About a year after he started seeing the Anders, he had the first of a series of dreams that moved and upset him. The basic dream has him trapped in a small room. A man in a bathing suit descends from the ceiling and takes him to another room and tries to get him to dance. When he does not, the man hits him. He faints and when he wakes up he sees a woman sitting in a chair. She puts chains on him and when he tries to take her sexually, he wakes up. Subsequent dreams are variations of this dream. He then has new dreams, some of which are sexual, which leads him to try and seduce Frau Anders. Meanwhile, he has been moving away from the real world and more into the dream world. He tells her that sex with her is not for his or her pleasure but for the dreams. He ends up kidnapping Frau Anders, selling her to an Arab merchant for the merchant’s son’s pleasure. He continues his dream life, while his real life – including getting married and then becoming a widower, making a film – are seen as a dream and therefore having no reality. Frau Anders is freed on payment of a ransom and when Hippolyte inherits from his father, he gives her his townhouse. Eventually, after her husband has divorced her and after his wife’s death, he will move in with her. The book ends with questions about Hippolyte’s dreams and Hippolyte’s sanity.

■ EXERCISE MATERIALS ■
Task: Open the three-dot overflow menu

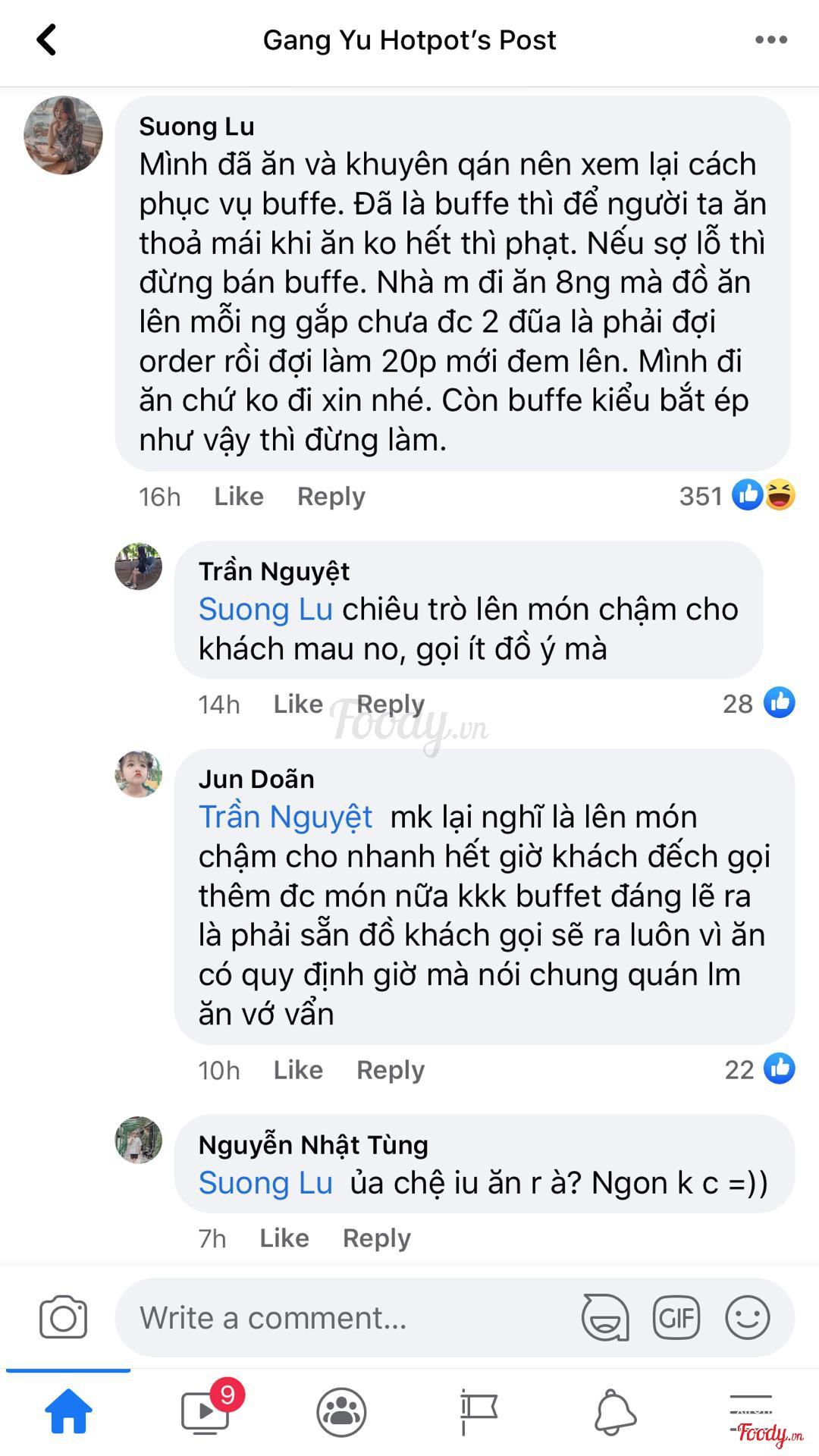Action: point(770,40)
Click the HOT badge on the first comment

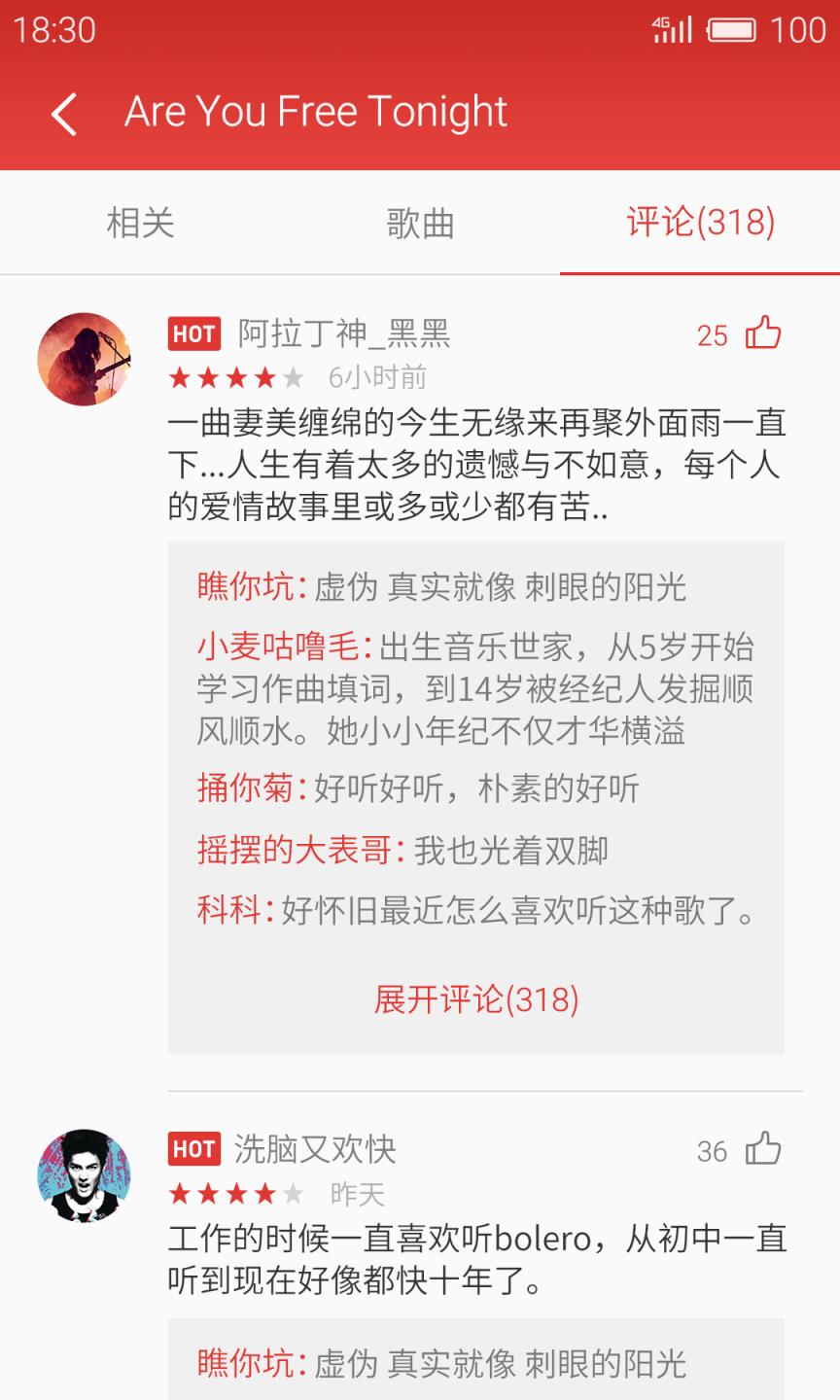pyautogui.click(x=193, y=334)
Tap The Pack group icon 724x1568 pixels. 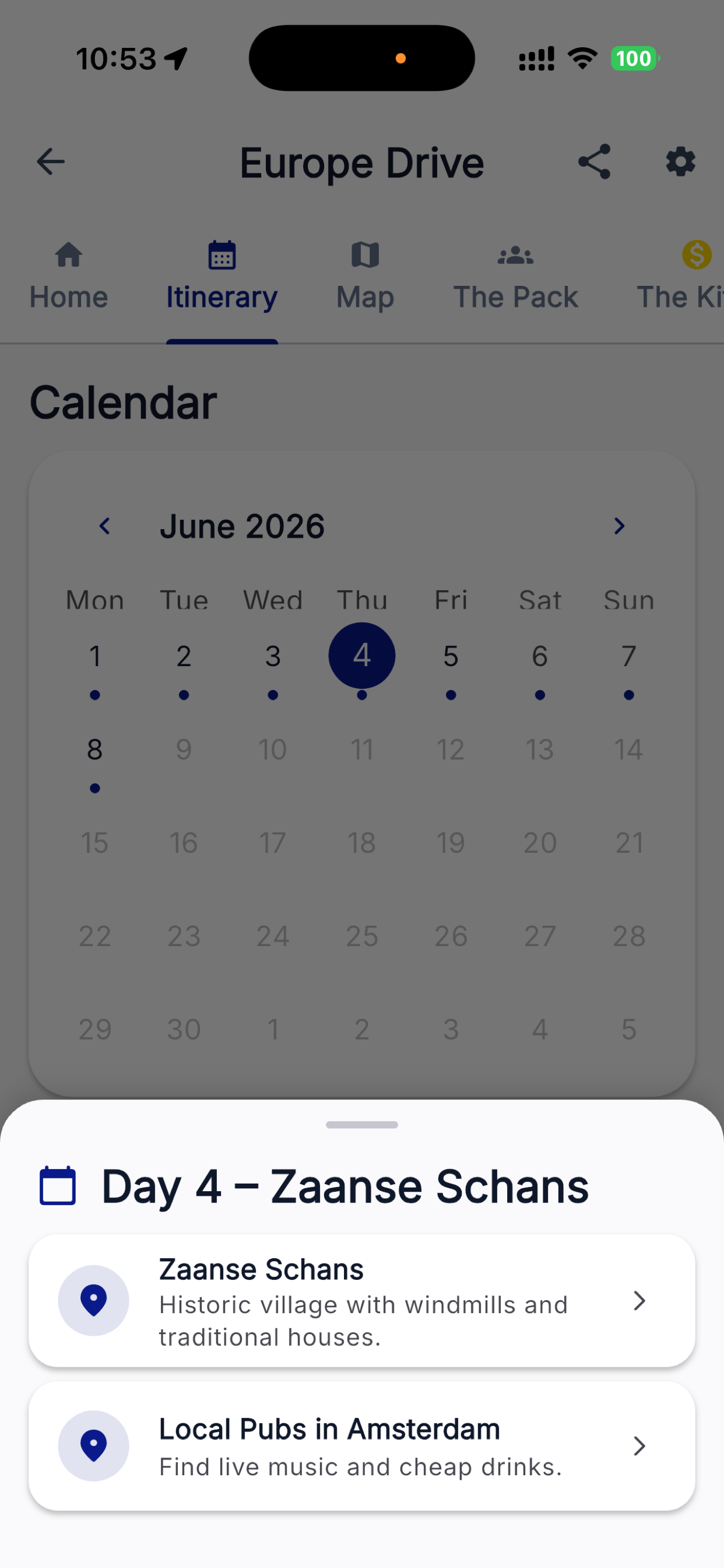tap(515, 256)
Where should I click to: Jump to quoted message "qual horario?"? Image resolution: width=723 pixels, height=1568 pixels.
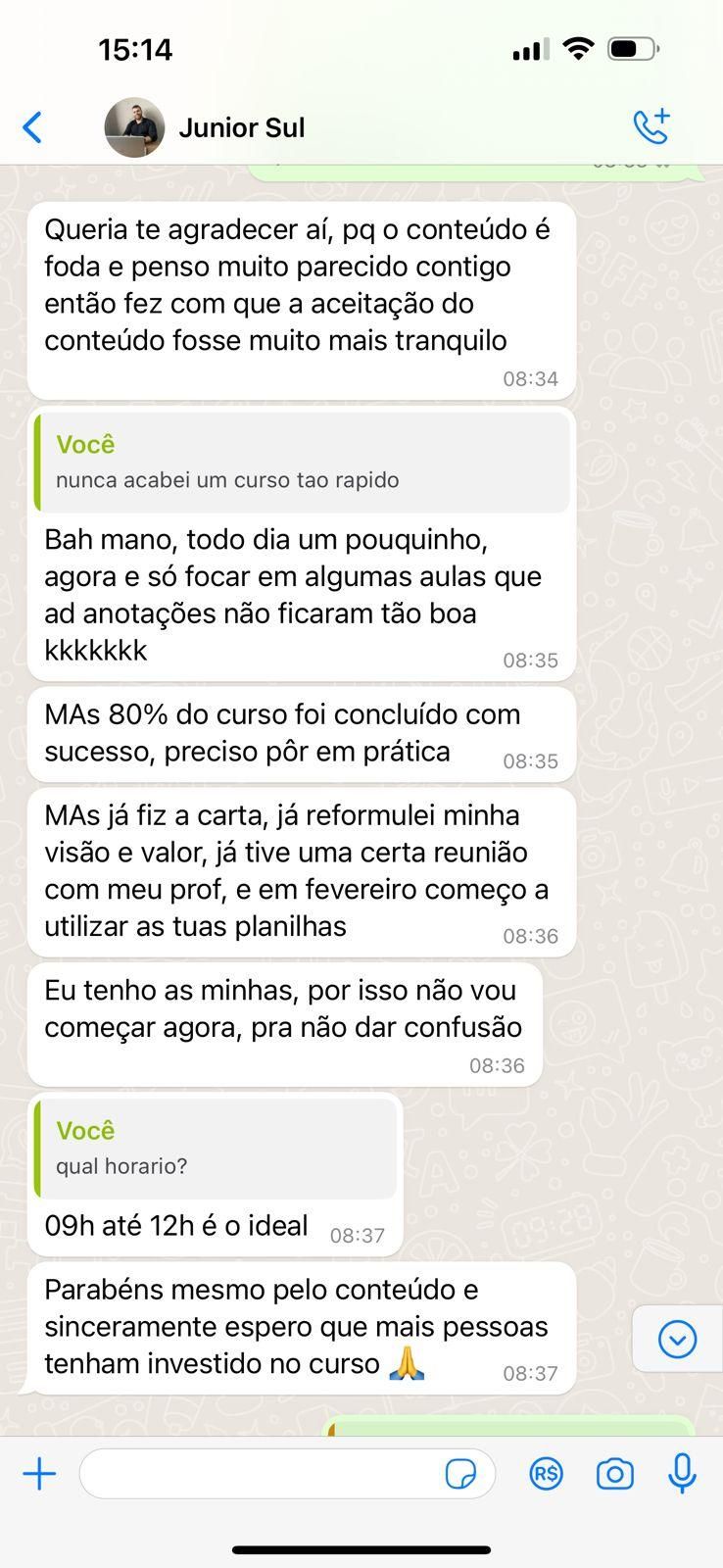pyautogui.click(x=216, y=1149)
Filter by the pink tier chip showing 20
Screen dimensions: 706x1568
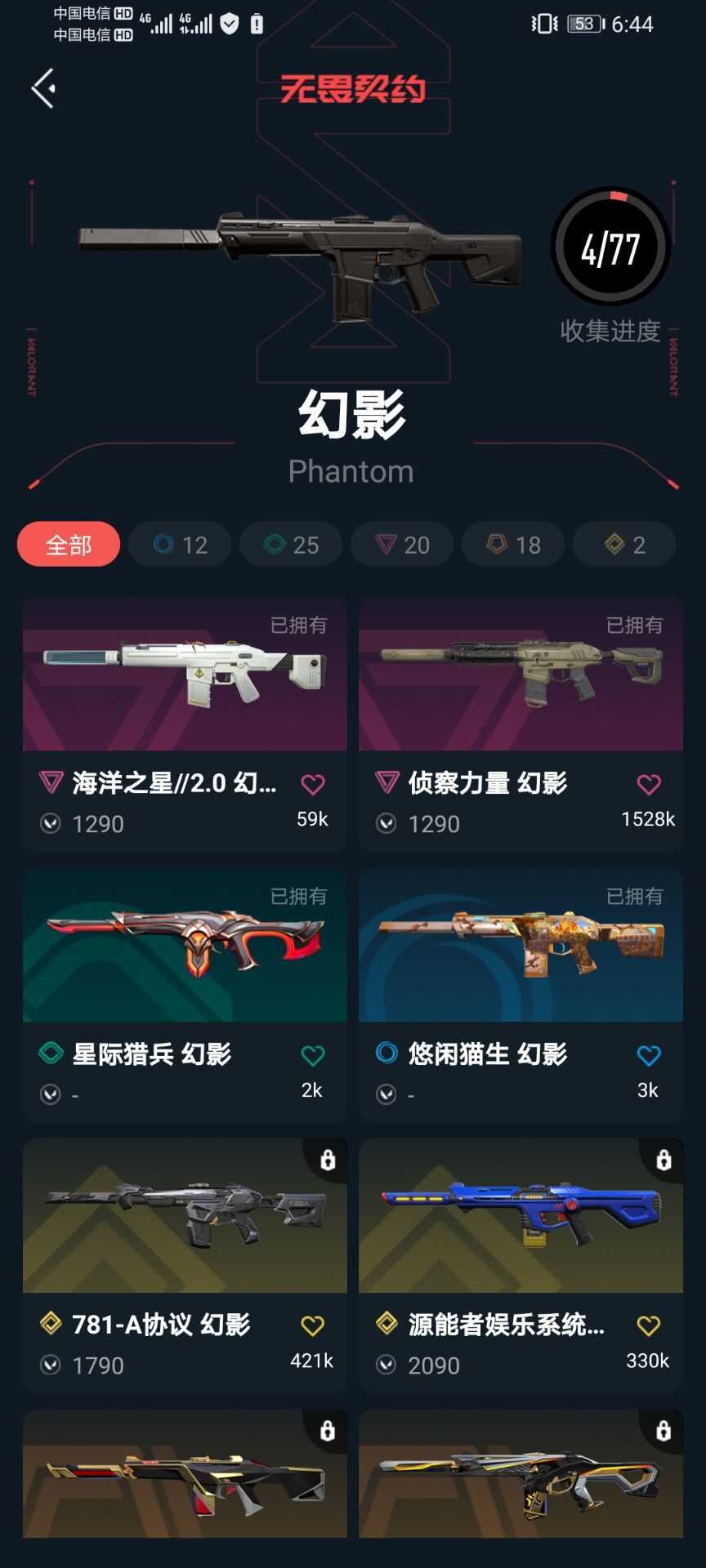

■ THINGS TO DO ■
**a.** Answer these questions using the plot summary:
(i) What is the man who comes down from the ceiling wearing in the first dream?
(ii) Who does Hippolyte sell Frau Anders to?
(iii) What does Hippolyte give Frau Anders after he inherits from his father?
**b.** Update the entries, everything from the line containing "Where should I" down to the end of the entries. Swap "pink" for "blue", keep everything else the same, and leave out the pictures.
The entries aren't related to the plot summary in any way.

■ SOLUTIONS TO THE TASKS ■
**a.**
(i) A bathing suit.
(ii) An Arab merchant, for the merchant's son's pleasure.
(iii) His townhouse.

**b.**
Where should I click to: Jump to quoted message "qual horario?"? Image resolution: width=723 pixels, height=1568 pixels.
pyautogui.click(x=216, y=1149)
Filter by the blue tier chip showing 20
Screen dimensions: 706x1568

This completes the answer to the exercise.